### 提示文 ###
じじぃの「科学・芸術_1006_台湾・外務・僑務・大陸事務」

台湾巡り断交迫る中共 ソロモンで抗議デモ

動画 YouTube
https://www.youtube.com/watch?v=dDEPuR2Bw3s

台湾、キリバスとの断交を発表 2019年9月20日


国交樹立国14ヵ国、中華民国(台湾)のオブザーバー参加をWHO総会に提案

2020-05-14 台北駐日経済文化代表処
今年はニカラグアパラオエスワティニ王国セントルシアマーシャル諸島、セントクリストファー・ネービス、ベリーズ、ハイチ、ナウルパラグアイ、ツバル、グアテマラホンジュラスセントビンセント及びグレナディーン諸島の14ヵ国が正式に提案を終えている。また、バチカン市国はWHOにおいてはオブザーバーであるため、従来から提案とは異なる方式で台湾のWHO参与を支持している。
https://www.roc-taiwan.org/jp_ja/post/72256.html

『台湾を知るための72章【第2版】』

赤松美和子、若松大祐/編著 赤石書店 2022年発行

Ⅴ 対外関係 より

第57章 外政――外務・僑務・大陸事務

私が台湾に興味を持ち始めた1990年代末、蒋介石国際空港(中正国際機場、現在の桃園国際空港)の入国審査には、確か「Chinese」と「Foreigner」という英文標識があった。中国語標識は「国人」と「外国人」だったように思う。
### 収集資料 ###
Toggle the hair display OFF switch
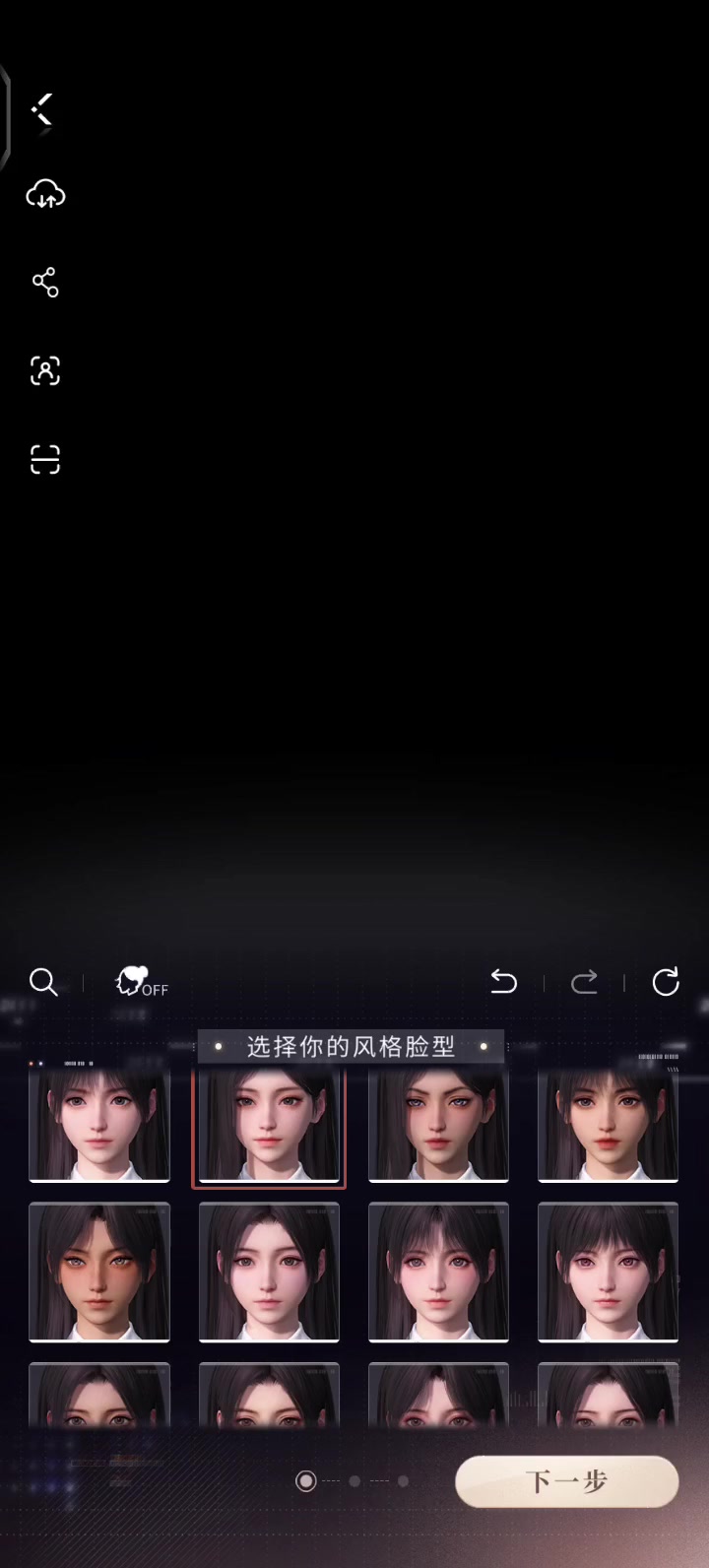709x1568 pixels. point(141,982)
###
_次の課題_.
[A] 台湾の外交に関する文について、次の問いに答えよ。
(i) 台湾がキリバスとの断交を発表した日付はいつか。
(ii) バチカン市国はWHOにおいてどのような立場にあるとされているか。
(iii) 蒋介石国際空港は現在何と呼ばれているか。
[B] 台湾の外交に関する文を、最後の文の後から書き継げ。
なお、資料は解答には用いない。

_解答_.
[A]
(i) 2019年9月20日
(ii) オブザーバー
(iii) 桃園国際空港

[B]
その後、台湾での台湾人意識が高まり、「国人」(自国民)の中で、「Chinese」のレーンに並びたくないと主張する人が登場したため、20年ほど前から、レーンの標識が「Citizen」(持中華民国護照旅客)と「Non-Citizen」(持非中華民国護照旅客)に変わった。つまり中華民国パスポートを所持しているか否かで、自他を区分したのである。
2008年と2011年に中国人観光客の台湾への旅行が段階的に解禁されると、台湾を訪ねる観光客は2010年に中国人が1位となり、日本人は2位に繰り下がった。日本人の私が桃園空港の入国審査場で「Non-Citizen」のレーンに並んでいると、最近10年来、私の前後は時に中国からの観光客である。ただし彼らはパスポートではなく、入台証なる身分証で入国(正確には入境)の手続きをする。台湾にとって中国は外国なのか、それとも自国の一部なのか、あるいはどちらでもない別の存在なのか。
台湾では外政が外務・僑務・大陸事務の3種類に分かれている。これは、中華民国の主張する「1つの中国」において、中華民国統治権が台湾のみに留まるものの、主権は中国全土(モンゴルをも含む)に及ぶと規定されているからである。本章では、外政の3つをそれぞれ概説する。
第1に、外務を概説しよう。外務は中華民国外交部が扱う。外務は国交の有無に基づき、公式の外交と非公式の外交に分かれる。中華民国は1971年に国連への参加資格を喪失して以降、諸外国との国交を相次いで失い、2022年2月現在、14の国家と公式の外交関係を持つ。こうした14ヵ国は全て中華民国を唯一合法の中国として認めているため、中華人民共和国とは国交を持たない。このように中華民国と国交を結ぶ国があっても、台湾と国交を結ぶ国は1つもない。
世界には190数ヵ国の国家があるから、中華民国はそのうちの9割の国家と国交がない。しかし、公式の外交関係はなくても、実務関係を結ぶ。例えば台湾(中華民国)と日本の場合、互いに大使館や領事館を設置せず、台湾側は台湾日本関係協会を、日本側は公益財団法人日本台湾交流協会をそれぞれ設置している。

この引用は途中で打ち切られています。